Ukrayna’daki savaş, jeopolitika, enerji sıkıntısı ve enflasyon Avrupa sıcak gündeminin önemli meseleleriyken, insan hakları ve hukukun üstünlüğü unutulma tehlikesi altında mı? Böyle bir ortamda Avrupa İnsan Hakları Mahkemesi’nin (AİHM) itibarı ve hukuksuzca hapse atılan bir insanın akıbeti sahiden bir önem taşır mı? 

Bizler, insan hakları hukukçuları olarak, bunun çok önemli olduğuna hem içtenlikle inanıyoruz, hem de 65 yaşındaki siyasi tutuklu Osman Kavala’nın hukuki temsilcileri olarak, beş yıldır Silivri’de hapishanede tutulan Kavala’nın akıbetinin, sadece Kavala ve ailesi için değil, Türkiye’de ve Avrupa genelinde hukukun üstünlüğü ve insan haklarının geleceği açısından da son derece önemli olduğunu biliyoruz.

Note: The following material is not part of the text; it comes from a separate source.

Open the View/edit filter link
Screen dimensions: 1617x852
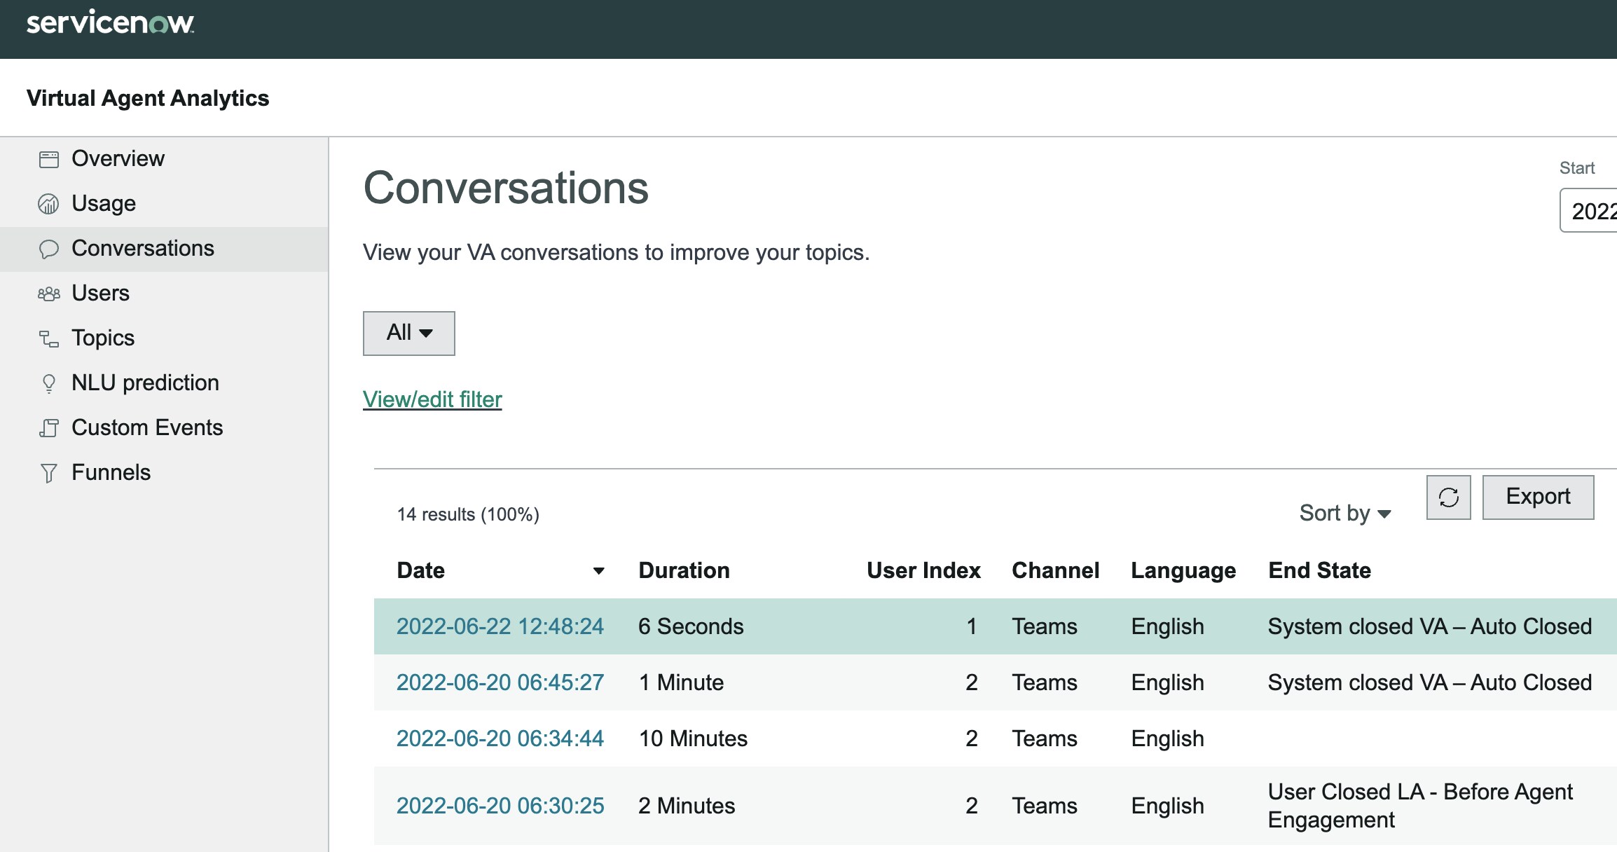[x=432, y=399]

Sanat, kültür, çevre ve toplumsal hafıza alanında çalışmalar yürüten başarılı bir işadamı, sivil toplum aktivisti ve insan hakları savunucusu olan Osman Kavala, bu hafta (18 Ekim 2022) demir parmaklıklar ardında beşinci yılını doldurdu. Üstelik ömür boyu demir parmaklıkların ardında kalma tehlikesiyle karşı karşıya.

Kavala ilk olarak Ekim 2017’de, hükümete yönelik eleştiriler karşısında siyasi baskının arttığı bir dönemde tutuklandı. Meali bile zor anlaşılan bir iddianame ile, dört yıl öncesinde, 2013’te, tüm ülke çapında gerçekleşen Gezi Parkı protestoları ve 2016 yılındaki başarısız darbe girişimi ile bağlantılı olarak hükümeti ve hatta anayasal düzeni ortadan kaldırmaya teşebbüsle suçlandı.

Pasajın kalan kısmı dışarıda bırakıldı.